Но почему ненавидел я греческую литературу, где подобными баснями пруд пруди? Кто в этом деле искуснее Гомера? А между тем, хотя в своей суетности он столь сладок, мне, отроку, он был горше горького. Я полагаю, что и Вергилий будет противен греческому юнцу, если его будут принуждать изучать Вергилия также, как меня – Гомера. Трудности, обычные при изучении чужого языка, были желчью, полившею мед греческих баснословии. Я еще и слова не мог понять по-гречески, а от меня уже требовали, чтобы я заучивал их, и грозились суровыми карами. Ведь младенцем я не знал и латыни, но выучился ей на слух безо всякого страха и мучений от кормилиц, шутивших и игравших со мною, среди ласковых речей, веселья и смеха. Никто не принуждал меня, кроме собственного моего сердца, понуждавшего рождать зачатое, что было бы невозможно, не выучи я, не на уроках, а во время бесед, тех слов, при помощи которых я мог сообщить другим свои мысли.
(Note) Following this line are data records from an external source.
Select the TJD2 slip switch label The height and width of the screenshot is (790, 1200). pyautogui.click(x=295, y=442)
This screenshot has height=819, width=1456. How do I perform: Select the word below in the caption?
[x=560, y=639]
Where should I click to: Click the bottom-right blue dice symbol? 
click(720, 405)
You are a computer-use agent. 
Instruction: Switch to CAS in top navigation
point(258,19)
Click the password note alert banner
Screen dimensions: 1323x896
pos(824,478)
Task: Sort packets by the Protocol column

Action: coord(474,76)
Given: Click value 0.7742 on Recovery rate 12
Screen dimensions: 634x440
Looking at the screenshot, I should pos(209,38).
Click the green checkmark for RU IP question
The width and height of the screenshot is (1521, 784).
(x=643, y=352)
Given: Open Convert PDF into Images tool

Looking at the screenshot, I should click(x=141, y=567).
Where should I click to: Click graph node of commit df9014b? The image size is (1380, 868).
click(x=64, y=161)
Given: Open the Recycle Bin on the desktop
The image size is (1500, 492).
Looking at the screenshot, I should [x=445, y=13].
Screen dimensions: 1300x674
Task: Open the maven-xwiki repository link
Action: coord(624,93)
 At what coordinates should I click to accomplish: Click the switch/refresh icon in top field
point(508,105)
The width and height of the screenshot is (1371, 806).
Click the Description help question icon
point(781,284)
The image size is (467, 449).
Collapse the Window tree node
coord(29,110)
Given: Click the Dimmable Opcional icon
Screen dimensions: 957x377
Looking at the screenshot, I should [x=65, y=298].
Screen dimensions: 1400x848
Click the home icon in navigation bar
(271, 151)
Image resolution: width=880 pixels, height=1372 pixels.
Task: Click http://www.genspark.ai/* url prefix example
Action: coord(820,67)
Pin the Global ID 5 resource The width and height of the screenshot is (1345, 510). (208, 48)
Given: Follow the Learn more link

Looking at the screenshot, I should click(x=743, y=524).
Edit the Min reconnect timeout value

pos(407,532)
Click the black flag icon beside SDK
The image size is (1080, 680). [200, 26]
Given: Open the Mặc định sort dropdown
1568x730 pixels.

Поэтому ясно, что для изучения языка свободное любопытство куда важнее, чем грозная необходимость. И первому, по законам Твоим, всегда преграждает путь второе; по тем Твоим законам, Господи, которые управляют и учительской линейкой, и искушениями праведников; по которым надлежит проливаться спасительной горечи, дабы отвратила она нас от смертоносной сладости, уводящей от Тебя.
Внемли, Господи, молитве моей, да не ослабеет душа моя под водительством Твоим, да не ослабею я сам, свидетельствуя пред Тобою о милосердии Твоем, отвратившем меня от злых стезей моих. Будь сладостнее всех сладостных соблазнов, соблазнявших меня. Да возлюблю Тебя всеми силами души моей, да прильну к Твоей благости всем сердцем моим. Избави меня. Господи, от всех искушений до конца моих дней. Да служат Тебе, Господи, Царь мой, Бог мой, все то доброе, чему выучился я отроком: и слово мое, и писание, и чтение, и счет. Когда увлекали меня суетные науки, Ты взял меня под Свое начало и отпустил мне грехи моего суетствования. Ведь многое даже из того пошло мне на пользу, хотя я мог бы познать все это, занимаясь и чем-нибудь лучшим.